Friday, November 8, 2013

Stay in the fray


   This week’s gubernatorial election in Virginia, like it or not, signals the beginning of a new election cycle. It seems as though elections are frequent, and yet very little seems to get accomplished. And for reasons probably related to what seems like perpetual campaigning, many Americans have lost the cultural optimism that has always informed the belief that our difficulties can be solved once an election is decided.
    For many, the magnitude of problems seems to cause them to be angry, and more than angry, fearful.
    It’s not rare to hear complaints tinged with real bitterness about the overall lack of civility in our current political discourse, when the voices of Fox News or MSNBC or CNN can seem more concerned with destroying an enemy rather than seeking to explore solutions that benefit the entire nation and our citizens.
    This bitterness might be mitigated by an appreciation for the fact that Thomas Paine was correct when he wrote, “These are the times that try men’s souls.”
    Before deciding that the present discourse is historically unique and particularly troubled, remember that Alexander Hamilton was killed in a politically inspired duel. Abolitionist Sen. Charles Sumner was beaten with a cane on the floor of the U.S. Senate, by Southern Congressman Preston Brooks.  

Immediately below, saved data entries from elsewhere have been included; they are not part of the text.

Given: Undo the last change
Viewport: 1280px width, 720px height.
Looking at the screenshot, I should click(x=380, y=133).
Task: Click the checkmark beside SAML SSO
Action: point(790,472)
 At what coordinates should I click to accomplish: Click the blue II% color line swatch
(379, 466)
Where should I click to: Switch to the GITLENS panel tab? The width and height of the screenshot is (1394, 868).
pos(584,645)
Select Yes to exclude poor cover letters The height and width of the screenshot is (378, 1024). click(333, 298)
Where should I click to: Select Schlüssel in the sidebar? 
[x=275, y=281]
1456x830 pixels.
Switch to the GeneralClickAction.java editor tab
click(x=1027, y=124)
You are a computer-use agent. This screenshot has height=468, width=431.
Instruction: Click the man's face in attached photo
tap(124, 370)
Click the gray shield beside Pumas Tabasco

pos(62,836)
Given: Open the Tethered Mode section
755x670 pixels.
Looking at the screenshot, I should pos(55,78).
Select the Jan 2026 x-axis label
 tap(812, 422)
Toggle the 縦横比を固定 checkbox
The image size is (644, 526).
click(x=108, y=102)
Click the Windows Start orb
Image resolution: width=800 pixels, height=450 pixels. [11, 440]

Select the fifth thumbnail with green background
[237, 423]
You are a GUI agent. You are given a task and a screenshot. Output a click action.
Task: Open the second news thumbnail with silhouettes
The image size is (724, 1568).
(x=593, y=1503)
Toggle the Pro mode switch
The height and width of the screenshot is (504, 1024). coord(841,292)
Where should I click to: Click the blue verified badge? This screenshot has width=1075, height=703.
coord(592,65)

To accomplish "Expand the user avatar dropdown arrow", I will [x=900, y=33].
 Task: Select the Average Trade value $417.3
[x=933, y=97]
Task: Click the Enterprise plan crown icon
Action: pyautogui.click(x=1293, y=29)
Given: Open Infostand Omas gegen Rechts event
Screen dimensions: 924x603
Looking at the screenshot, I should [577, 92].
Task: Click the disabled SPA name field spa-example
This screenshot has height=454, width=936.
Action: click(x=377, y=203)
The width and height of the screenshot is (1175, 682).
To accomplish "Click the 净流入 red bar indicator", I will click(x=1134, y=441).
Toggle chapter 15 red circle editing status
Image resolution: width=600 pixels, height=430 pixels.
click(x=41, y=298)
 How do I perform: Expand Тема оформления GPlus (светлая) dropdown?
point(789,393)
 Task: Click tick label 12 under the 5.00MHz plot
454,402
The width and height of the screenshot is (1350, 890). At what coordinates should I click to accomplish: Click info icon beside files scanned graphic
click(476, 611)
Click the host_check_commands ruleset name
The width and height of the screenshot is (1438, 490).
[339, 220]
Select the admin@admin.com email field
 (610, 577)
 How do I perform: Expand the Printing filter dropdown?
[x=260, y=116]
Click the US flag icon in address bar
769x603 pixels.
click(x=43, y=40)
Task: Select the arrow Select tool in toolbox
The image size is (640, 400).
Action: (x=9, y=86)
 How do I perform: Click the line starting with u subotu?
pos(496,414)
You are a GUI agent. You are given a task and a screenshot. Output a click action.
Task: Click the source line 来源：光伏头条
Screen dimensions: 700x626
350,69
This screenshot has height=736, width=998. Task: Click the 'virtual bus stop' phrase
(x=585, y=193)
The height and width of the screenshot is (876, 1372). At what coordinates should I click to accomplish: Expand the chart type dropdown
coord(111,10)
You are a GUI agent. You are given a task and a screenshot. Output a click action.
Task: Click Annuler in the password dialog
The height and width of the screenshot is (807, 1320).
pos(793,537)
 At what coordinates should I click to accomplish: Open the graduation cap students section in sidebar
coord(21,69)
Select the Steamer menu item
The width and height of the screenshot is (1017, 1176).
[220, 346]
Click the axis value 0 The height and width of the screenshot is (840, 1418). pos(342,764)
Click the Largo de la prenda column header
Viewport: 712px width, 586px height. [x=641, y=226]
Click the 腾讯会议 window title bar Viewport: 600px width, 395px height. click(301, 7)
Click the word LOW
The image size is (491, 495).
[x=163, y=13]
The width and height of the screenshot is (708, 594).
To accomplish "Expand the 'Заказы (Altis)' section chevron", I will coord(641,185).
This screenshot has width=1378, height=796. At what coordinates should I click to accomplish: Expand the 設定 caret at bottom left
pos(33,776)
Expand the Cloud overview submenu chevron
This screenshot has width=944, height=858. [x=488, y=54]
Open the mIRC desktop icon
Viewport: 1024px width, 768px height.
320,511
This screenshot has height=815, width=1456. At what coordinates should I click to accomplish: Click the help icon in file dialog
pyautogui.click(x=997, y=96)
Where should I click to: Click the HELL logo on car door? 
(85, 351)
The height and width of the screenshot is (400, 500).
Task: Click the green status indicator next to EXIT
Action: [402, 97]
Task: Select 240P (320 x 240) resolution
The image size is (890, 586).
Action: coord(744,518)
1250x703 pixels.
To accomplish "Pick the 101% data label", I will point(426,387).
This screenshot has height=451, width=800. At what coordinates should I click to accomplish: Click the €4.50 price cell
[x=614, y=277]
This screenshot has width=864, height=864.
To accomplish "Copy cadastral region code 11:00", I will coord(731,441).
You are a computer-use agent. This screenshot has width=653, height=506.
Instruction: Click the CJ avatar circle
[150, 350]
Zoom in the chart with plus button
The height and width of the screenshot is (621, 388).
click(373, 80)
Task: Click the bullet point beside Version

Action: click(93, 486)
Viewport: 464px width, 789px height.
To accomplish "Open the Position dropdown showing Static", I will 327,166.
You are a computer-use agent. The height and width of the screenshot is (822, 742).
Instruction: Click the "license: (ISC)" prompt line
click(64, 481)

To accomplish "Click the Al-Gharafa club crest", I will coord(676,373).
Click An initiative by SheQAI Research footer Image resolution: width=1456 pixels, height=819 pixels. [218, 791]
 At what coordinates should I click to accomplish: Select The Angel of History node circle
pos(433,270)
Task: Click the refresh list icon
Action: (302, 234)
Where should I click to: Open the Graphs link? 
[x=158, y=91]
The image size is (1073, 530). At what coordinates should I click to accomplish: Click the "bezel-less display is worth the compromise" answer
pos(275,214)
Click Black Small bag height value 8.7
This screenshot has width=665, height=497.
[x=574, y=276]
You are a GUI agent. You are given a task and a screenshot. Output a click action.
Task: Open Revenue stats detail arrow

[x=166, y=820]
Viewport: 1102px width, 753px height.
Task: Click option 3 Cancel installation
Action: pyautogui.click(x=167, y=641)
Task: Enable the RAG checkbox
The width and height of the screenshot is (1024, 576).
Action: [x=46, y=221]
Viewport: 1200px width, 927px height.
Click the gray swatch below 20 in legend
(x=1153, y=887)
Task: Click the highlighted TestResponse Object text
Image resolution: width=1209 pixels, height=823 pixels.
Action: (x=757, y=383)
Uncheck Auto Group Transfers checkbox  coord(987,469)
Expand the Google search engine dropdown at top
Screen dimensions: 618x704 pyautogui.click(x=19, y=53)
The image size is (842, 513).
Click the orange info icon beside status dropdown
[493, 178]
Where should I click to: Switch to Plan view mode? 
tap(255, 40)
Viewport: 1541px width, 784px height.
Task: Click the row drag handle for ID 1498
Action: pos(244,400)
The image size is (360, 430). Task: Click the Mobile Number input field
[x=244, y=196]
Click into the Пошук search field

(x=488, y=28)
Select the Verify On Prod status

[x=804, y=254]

    Campaigns have always taken on their own particularly negative tone, one that often turns to the personal.
    Cartoonists portrayed the heavily browed Abraham Lincoln as a devil. Opponents called him a charlatan, pointing to his habit of changing his positions as circumstances or the weight of history demanded. John Wilkes Booth’s murderous rage was fueled by publically expressed opinions that Lincoln would use imperial power to rule the defeated South.
    Sen. Joe McCarthy, who based the accusations he made in full view of early television cameras on the mysterious pieces of information in his briefcase, called war heroes President Dwight D. Eisenhower and Gen. George Marshall communists.
    President John F. Kennedy suggested that it is easier to curse the darkness than to work to increase the light. Now we are caught having to make the decision as to what role we wish to play, cynical non-participant or reasoning voter.
    If we are unwilling to allow the nasty, accusatory voices to be the only ones heard, it is time to man and woman up and stay active in the fray. Refusing to be involved in what might be uncomfortable just lets the bad guys win.